Sebagai bukti dari sikap dan tanggung jawab akademik, muncul salah satu penulis yang mencoba mengelaborasi untuk mengurai masalah-masalah sosial menggunakan perspektif berbeda dalam hal ini tidak menggunakan pendekatan religious seperti akidah, syariah dan akhlak, meskipun dalam syariah sudah melingkupi aspek ibadah dan mu’amalah, yang di dalamnya mencakup masalah hukum, ekonomi, social-budaya dan politik.
Menariknya dari buku ini ialah, ia mencoba mengangkat sisi lain dari perbedaan laki-laki dan perempuan yang tidak sampai pada (mohon maaf) mereduksi eksistensi kaum wanita dan menjustifikasi bahwa salah satu lebih unggul daripada yang lain. Artinya, perempuan memang memiliki sisi perbedaan dengan laki-laki, tetapi perbedaan itu justru akan saling melengkapi kekurangan masing-masing.

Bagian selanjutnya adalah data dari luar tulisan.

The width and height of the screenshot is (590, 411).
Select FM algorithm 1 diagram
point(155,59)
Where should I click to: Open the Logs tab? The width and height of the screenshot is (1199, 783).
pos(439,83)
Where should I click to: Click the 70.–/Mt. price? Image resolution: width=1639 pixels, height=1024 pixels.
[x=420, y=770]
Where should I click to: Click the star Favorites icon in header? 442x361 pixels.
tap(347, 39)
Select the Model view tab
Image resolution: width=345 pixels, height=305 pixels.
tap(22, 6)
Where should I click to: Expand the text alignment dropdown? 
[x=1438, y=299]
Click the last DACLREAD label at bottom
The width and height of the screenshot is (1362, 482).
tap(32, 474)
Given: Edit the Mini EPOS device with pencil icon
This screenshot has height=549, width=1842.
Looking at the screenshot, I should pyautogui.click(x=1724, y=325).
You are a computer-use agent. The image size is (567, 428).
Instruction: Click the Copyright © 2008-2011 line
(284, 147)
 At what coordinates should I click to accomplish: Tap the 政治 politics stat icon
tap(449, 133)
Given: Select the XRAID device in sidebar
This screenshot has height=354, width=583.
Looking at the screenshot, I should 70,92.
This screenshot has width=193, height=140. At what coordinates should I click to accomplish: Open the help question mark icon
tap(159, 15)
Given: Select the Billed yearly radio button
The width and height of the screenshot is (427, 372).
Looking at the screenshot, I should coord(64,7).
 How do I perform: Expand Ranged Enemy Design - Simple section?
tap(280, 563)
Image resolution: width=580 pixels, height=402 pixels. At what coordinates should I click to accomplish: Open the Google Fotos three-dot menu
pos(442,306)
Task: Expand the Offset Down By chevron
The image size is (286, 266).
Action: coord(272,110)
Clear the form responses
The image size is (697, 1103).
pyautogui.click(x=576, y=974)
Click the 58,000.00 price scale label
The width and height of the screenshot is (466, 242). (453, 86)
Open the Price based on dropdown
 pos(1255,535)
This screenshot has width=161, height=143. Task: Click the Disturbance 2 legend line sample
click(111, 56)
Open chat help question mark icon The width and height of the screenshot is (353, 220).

Penulis buku ini melihat keduanya memiliki sisi kelebihan dan kekurangan yang sama, yang kalau diperhatikan kekurangan tersebut menjadi sempurna bila keduanya akan saling melengkapi. Dengan demikian, dilihat dari teori neurosains yang diperkenalkan oleh penulis menandakan bahwa tidak ada yang perlu diunggulkan di antara mereka. Justru kehadiran keduanya akan memberikan makna bila keduanya mampu berjalan beriringan secara proporsional.
Neurosains atau sering disebut ilmu otak atau ada juga yang menyebutnya sebagai ilmu saraf yang pada dasarnya adalah saintifikasi otak sebagai pusat saraf manusia. Secara sederhana, neurosains dapat dikatakan sebagai proses membahasakan secara ilmiah mengenai sistem saraf dan otak manusia (hal. 15). Lebih gampangnya, mempelajari ilmu ini adalah untuk mengetahui sejauh mana otak manusia mengatur mekanisme berfikir serta emosi.
Ketika dilihat dari kacamata neurosains, bahwasanya ukuran otak laki-laki dikatakan 11-12 persen lebih besar daripada perempuan. Namun, ukuran ini tidak mengurangi martabat perempuan. Faktanya, banyak perempuan lebih unggul dari segi kecerdasan dan kecakapan lainnya. Dari segi kebahasaan, perempuan lebih unggul. Dalam buku ini ditulis:
Dua bagian otak yang berkaitan dengan kemampuan berbahasa terbukti lebih besar pada wanita dibandingkan pria. Tak heran jika banyak wanita yang berhasil dalam bidang yang berkaitan dengan bahasa. Dalam hal kesehatan hal ini membuat wanita lebih cepat pulih ketika mengalami stroke, karena stroke memengaruhi daerah yang berkaitan dengan bahasa tersebut (hal. 163).
Buku ini sangat penting dibaca oleh siapapun yang ingin mengerti bagaimana cara memahami perilaku tiap-tiap individu menggunakan kacamata neurosains. Kajian ini bisa dikategorikan masih relatif sedikit di Indonesia karena masih sedikit yang membahasnya. Selain itu, ada sedikit tulisan yang salah ketik di dalamnya. Namun demikian, kesalahan itu tidak dapat mengurangi keunggulan buku ini yang menawarkan teori baru yang disajikan dengan penyampaian yang seru dan memuaskan. Selamat membaca.